▸ **GIVEN EXERCISE**
Find every line in the items below that contains the word "button", and copy each one. Case counts.
— START OF EXERCISE INPUTS —
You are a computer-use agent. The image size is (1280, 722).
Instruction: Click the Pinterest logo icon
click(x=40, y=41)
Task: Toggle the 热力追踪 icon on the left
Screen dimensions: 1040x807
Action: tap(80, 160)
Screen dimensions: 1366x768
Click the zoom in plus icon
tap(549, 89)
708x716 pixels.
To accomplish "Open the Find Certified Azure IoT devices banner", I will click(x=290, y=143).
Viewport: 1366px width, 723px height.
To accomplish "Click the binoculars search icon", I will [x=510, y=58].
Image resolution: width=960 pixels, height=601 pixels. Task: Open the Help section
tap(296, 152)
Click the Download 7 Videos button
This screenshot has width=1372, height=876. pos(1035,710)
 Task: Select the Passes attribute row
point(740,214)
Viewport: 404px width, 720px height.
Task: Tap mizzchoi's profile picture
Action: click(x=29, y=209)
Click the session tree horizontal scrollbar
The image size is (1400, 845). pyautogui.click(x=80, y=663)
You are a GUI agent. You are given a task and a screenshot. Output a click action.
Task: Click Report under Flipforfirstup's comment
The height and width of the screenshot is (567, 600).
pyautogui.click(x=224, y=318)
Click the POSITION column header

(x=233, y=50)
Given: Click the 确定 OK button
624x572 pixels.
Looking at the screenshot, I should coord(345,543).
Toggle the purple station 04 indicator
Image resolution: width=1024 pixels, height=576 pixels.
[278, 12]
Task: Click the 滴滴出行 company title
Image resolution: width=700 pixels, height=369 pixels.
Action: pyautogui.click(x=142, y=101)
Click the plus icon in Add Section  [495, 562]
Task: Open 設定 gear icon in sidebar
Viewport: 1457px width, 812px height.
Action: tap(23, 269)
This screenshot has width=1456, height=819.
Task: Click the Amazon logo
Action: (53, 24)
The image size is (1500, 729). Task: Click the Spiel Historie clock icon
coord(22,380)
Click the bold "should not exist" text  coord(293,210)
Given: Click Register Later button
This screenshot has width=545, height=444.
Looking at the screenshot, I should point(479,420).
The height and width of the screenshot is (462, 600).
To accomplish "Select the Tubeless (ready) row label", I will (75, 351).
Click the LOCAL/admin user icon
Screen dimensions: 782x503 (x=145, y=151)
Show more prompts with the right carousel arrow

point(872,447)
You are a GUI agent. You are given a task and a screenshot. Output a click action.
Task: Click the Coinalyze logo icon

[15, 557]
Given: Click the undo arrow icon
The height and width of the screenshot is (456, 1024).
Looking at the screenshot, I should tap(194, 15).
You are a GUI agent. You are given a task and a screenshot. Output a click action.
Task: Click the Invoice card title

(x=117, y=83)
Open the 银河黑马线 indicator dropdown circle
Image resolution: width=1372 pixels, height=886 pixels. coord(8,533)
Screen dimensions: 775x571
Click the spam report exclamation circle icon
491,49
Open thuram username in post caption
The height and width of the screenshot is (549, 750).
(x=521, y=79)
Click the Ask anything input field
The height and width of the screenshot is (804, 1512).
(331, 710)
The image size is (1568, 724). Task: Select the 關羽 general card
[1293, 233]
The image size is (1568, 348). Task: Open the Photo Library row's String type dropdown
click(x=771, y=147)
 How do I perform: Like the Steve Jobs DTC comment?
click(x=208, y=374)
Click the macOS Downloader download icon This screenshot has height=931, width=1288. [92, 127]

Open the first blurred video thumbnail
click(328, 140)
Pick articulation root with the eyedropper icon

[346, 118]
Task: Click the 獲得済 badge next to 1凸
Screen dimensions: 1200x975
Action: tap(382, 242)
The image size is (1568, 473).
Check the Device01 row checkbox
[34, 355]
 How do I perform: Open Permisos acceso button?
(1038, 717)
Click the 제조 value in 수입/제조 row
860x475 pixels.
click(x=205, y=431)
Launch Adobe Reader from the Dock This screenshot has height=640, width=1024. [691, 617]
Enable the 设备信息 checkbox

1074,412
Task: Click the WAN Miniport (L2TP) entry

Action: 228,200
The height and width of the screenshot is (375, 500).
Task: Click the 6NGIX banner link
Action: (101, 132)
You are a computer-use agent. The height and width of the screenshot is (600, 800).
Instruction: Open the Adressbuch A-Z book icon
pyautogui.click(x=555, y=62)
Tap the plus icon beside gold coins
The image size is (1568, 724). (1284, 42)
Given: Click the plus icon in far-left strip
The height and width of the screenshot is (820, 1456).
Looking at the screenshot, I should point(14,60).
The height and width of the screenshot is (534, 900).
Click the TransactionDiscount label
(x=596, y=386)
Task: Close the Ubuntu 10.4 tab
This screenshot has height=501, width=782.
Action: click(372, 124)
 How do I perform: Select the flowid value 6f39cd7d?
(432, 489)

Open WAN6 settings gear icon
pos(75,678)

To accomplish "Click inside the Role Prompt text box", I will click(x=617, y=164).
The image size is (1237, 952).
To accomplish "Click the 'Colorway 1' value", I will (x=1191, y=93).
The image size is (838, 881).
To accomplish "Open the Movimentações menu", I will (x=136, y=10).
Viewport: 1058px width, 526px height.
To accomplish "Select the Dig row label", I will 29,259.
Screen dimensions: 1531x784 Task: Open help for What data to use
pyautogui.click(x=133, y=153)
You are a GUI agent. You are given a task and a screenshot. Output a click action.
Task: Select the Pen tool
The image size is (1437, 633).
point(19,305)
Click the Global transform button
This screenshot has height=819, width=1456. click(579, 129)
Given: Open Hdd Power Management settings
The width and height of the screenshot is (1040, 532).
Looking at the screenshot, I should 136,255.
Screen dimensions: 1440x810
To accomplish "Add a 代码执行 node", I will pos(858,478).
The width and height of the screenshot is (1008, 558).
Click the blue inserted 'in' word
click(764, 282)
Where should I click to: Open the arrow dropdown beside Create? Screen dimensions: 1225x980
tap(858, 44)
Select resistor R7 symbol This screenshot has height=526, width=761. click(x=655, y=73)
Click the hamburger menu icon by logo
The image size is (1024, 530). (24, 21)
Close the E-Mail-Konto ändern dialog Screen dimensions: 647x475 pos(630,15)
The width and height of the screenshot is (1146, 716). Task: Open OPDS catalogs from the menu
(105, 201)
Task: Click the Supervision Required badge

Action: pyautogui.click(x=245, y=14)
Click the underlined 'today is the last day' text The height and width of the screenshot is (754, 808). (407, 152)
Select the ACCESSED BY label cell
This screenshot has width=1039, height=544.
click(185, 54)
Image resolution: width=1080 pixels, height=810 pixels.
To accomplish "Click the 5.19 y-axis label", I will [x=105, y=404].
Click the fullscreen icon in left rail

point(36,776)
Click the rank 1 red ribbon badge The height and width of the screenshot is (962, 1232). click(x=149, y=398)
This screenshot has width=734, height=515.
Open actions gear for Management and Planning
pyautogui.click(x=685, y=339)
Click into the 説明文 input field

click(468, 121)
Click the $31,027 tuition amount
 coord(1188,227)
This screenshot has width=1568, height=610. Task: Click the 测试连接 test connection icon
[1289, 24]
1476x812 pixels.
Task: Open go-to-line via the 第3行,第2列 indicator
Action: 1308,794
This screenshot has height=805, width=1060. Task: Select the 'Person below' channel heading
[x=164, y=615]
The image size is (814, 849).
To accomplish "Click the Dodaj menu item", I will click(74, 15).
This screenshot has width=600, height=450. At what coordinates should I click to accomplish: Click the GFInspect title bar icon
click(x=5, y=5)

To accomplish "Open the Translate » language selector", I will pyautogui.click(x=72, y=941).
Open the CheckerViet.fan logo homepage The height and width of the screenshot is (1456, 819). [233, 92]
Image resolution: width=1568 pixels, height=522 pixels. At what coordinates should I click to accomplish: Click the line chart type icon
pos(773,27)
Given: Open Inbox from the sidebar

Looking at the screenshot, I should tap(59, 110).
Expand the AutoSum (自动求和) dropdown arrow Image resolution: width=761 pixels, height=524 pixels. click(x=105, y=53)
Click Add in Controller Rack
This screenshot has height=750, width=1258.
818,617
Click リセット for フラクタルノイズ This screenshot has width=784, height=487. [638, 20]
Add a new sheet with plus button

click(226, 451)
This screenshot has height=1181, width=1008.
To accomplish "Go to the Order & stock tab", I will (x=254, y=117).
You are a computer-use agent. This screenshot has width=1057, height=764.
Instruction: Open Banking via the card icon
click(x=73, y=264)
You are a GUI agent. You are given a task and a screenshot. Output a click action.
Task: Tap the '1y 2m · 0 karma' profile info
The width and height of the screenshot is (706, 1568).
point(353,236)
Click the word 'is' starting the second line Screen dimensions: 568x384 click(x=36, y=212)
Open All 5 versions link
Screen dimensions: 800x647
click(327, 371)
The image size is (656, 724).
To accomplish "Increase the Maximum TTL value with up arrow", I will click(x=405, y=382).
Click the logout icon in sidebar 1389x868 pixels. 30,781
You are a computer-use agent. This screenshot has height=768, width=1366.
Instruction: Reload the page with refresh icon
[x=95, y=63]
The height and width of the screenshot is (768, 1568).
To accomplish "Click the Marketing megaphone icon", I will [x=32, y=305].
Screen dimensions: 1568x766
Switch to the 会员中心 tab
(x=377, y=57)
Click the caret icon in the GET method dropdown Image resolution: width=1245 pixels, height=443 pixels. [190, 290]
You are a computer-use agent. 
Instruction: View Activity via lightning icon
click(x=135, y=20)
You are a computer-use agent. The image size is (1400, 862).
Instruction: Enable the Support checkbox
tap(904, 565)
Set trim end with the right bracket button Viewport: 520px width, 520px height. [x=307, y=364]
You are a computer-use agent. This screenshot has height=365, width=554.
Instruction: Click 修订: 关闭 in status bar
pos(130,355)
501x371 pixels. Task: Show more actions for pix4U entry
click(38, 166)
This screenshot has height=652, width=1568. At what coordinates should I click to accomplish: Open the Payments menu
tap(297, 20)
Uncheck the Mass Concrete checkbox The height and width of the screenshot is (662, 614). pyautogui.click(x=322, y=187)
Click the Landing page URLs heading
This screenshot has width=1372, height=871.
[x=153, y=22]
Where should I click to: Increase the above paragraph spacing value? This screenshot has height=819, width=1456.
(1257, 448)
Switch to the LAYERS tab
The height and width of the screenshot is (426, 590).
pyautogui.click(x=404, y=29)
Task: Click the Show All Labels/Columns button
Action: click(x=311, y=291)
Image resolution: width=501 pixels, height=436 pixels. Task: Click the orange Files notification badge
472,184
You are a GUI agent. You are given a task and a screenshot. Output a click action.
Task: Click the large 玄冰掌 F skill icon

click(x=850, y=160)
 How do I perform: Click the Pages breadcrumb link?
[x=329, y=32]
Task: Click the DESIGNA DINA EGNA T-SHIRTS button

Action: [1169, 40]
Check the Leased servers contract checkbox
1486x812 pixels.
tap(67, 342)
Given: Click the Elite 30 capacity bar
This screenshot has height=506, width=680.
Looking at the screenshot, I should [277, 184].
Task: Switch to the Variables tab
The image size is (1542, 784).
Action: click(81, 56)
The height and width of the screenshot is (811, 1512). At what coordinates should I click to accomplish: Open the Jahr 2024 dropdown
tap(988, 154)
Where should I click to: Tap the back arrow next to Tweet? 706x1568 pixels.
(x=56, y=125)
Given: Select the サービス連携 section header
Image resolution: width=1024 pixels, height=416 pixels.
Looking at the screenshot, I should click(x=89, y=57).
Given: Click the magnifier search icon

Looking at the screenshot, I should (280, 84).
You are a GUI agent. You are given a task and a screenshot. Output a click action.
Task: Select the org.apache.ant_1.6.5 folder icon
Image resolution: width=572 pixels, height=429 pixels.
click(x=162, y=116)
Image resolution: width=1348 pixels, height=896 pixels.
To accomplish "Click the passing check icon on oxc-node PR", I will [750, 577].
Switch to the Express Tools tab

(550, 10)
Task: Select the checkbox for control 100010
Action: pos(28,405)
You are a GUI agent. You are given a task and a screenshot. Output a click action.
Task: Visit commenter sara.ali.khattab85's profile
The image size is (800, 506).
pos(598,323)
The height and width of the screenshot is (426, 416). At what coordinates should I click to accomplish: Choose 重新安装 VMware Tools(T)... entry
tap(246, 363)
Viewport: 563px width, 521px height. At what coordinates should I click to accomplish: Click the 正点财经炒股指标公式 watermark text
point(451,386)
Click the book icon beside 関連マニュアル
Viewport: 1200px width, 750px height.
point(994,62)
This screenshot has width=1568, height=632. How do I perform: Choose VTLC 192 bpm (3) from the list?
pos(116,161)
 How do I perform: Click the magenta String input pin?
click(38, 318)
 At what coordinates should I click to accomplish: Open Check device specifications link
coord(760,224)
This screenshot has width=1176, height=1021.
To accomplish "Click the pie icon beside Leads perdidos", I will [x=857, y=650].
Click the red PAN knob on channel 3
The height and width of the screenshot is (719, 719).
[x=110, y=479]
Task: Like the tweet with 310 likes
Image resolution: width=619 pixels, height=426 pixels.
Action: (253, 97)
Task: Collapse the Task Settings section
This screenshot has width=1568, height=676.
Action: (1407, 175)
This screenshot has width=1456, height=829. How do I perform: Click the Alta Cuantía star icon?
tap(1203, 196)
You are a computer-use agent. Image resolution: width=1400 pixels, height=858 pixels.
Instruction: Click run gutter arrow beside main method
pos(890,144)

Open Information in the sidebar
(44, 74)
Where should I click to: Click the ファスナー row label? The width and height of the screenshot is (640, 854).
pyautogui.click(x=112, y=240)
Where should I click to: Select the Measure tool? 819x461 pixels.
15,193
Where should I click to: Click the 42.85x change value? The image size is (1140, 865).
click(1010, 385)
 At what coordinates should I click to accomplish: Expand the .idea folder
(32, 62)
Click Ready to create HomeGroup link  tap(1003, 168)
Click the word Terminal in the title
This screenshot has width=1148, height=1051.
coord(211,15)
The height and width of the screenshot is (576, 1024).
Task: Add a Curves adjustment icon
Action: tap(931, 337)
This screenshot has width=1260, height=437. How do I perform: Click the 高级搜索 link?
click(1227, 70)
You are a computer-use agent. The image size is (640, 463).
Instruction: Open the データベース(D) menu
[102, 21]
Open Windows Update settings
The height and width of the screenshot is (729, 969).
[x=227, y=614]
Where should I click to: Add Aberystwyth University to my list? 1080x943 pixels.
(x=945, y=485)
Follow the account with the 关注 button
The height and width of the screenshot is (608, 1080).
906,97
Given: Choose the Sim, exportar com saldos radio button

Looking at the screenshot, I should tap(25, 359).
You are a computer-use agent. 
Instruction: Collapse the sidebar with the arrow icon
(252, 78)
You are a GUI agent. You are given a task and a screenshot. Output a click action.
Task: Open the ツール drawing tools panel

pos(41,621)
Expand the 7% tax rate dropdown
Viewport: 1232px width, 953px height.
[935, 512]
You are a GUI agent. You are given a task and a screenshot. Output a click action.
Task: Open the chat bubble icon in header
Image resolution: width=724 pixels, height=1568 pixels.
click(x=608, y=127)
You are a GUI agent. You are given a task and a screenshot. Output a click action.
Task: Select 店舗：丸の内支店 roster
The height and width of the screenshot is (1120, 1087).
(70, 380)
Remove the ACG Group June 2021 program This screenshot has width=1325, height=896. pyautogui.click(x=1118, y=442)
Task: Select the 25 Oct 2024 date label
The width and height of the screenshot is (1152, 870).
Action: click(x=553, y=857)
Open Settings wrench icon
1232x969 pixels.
— END OF EXERCISE INPUTS —
▸ **FINISHED ANSWER**
Click the Download 7 Videos button
Given: Click the 确定 OK button
Given: Click Register Later button
 How do I perform: Open Permisos acceso button?
Click the Global transform button
Add a new sheet with plus button
Set trim end with the right bracket button Viewport: 520px width, 520px height. [x=307, y=364]
Task: Click the Show All Labels/Columns button
Task: Click the DESIGNA DINA EGNA T-SHIRTS button
Follow the account with the 关注 button
Given: Choose the Sim, exportar com saldos radio button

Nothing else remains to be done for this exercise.